The book is also an account of growing up in post-independence Ceylon in the 60s and 70s, a turbulent period leading up to the declaration of the 'Democratic Socialist Republic of Sri Lanka' in 1972. 


The infant Tamara dreams of escaping. The teenage Tamara vows to find a way out to a new and better life. And as a young adult she finally manages to leave Sri Lanka, fleeing in desperation, with no money, no friends and no idea what might await her. Divorced from the debilitating influence of her family, she creates a new life for herself. 
She survives twenty one years of deprivation, humiliation, constant hunger, overwork, and torture because her mother blamed her for the misfortunes that befell the family in the period following her birth. She lived an often precarious double life. She was a servant within the family, and the target of every kind of taunt and ill treatment from her mother and, encouraged by her, from her siblings too. But she hid her private life from the many people outside her immediate family who recognised and appreciated her many excellent intellectual and moral qualities. 

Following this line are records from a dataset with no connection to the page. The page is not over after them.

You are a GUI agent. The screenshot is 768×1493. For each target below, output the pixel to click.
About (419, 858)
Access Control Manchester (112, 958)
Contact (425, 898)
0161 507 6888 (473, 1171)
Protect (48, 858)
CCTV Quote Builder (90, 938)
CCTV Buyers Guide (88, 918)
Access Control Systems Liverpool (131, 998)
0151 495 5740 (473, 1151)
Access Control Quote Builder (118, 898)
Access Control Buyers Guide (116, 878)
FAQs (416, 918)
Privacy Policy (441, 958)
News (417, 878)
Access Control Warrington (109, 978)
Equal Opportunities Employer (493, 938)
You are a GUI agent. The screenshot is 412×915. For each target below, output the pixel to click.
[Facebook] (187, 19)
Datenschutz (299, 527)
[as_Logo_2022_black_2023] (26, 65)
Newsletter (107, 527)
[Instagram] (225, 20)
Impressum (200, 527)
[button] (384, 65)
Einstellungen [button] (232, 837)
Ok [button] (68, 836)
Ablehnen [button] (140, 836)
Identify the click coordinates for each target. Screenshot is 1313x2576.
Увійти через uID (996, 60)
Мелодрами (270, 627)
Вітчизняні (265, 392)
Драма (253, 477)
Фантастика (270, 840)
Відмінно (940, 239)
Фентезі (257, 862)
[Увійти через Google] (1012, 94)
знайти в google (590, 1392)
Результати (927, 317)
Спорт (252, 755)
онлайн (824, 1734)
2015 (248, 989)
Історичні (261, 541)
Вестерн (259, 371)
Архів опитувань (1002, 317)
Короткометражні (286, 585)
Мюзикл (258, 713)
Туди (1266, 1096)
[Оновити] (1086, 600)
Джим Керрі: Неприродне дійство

Her greatest solace was her grandmother, who although unable to influence her mother's treatment of her, nevertheless demonstrated her sympathy, provided comfort, and encouraged her to have the confidence that there could be a brighter future awaiting her. The death of her grandmother when Tamara was twenty was a terrible blow that finally lead to her feeling that she had no reason to stay and to be willing to risk any uncertainty in order to escape.